Saga boss Nick Stace has said the UK government’s international cruise ban could be lifted next week after claiming the industry has sufficient evidence that cruising is safe.
He said a ministerial group which met yesterday will ‘hopefully’ reach the conclusion that international cruise can resume.
Speaking to the BBC this morning, Stace also claimed there was growing realisation among the public that cruising is safer than most other forms of transport and holiday types.
Asked about the prospects of international cruising restarting, Stace said: “There was a meeting yesterday of the Task and Finish Ministerial Group and hopefully it’s made the decision that actually we have now a sufficient body of evidence [to lift the ban], which is 49,000 passenger journeys since May across the sector.
“Plus [there is] the Memorandum of Understanding signed with the Foreign Office that should ensure they can lift their cruise advisory and that cruising internationally can happen.”
That ban should be lifted at the end of July, Stace said.
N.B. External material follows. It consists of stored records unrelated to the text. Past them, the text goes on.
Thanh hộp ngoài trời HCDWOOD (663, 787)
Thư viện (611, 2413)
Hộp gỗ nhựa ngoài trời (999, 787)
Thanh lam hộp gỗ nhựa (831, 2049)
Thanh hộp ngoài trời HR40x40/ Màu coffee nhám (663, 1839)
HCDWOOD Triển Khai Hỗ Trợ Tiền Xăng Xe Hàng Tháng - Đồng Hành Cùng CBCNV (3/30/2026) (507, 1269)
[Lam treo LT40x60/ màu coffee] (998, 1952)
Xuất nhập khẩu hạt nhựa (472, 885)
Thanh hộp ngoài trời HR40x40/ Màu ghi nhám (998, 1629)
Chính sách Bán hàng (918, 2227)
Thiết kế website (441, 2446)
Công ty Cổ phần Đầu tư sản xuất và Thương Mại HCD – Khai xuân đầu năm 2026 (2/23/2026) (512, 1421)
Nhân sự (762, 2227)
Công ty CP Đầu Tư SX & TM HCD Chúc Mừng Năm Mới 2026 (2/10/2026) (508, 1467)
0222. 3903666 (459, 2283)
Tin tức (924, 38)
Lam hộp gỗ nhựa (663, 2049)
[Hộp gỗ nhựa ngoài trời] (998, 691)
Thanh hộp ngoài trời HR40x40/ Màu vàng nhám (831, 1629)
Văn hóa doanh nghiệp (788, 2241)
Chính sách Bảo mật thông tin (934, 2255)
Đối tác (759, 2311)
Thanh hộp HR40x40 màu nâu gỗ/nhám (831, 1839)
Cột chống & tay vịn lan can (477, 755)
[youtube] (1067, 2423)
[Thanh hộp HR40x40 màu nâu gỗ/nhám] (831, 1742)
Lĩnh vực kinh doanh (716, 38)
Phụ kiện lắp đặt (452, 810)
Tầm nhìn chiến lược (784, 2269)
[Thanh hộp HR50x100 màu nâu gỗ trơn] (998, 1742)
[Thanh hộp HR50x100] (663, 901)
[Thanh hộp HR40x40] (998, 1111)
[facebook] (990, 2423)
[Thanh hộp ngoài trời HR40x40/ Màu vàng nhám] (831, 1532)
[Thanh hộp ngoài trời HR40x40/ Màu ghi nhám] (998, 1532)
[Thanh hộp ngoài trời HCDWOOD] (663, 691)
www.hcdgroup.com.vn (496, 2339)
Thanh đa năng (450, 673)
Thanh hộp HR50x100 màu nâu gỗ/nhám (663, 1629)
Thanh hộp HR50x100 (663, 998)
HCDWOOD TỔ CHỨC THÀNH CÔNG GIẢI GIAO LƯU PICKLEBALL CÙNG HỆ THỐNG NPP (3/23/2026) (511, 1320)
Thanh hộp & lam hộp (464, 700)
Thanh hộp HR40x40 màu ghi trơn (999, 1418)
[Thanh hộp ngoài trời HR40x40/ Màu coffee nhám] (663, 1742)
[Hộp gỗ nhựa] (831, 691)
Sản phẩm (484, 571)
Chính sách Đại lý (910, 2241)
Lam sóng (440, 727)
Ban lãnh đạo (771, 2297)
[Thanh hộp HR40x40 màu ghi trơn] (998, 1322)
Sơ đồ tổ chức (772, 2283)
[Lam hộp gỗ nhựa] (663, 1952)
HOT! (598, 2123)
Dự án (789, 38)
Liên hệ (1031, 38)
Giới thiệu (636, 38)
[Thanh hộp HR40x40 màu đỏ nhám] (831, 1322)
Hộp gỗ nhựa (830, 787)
“That’s the timetable. We hope to cruise from the beginning of September which gives us a little bit of flex in case there is a day or two delay in that decision, but we are very hopeful that will happen.”
The Saga Chief Executive said demand for its British Isles cruises has been higher than in the past.
“Apart from wanting to see friends and family it is holidays that people have missed most,” he said. “The second reason, and what is really important, is that people see cruise as safe and probably safer than any other form of holiday you might want to go on.
“It doesn’t involve airports, and it means people you are travelling with have been doubled vaxed. And one enormous fear for people is that if they travel abroad at the moment and a country geos from amber to red, that is a significant problem.
“If you are on a cruise ship we can avoid amber and red countries literally at the last moment.”
Earlier this year Saga said it would only permit clients on board who had been double vaccinated, a policy the operator claimed had the backing of 98% of customers.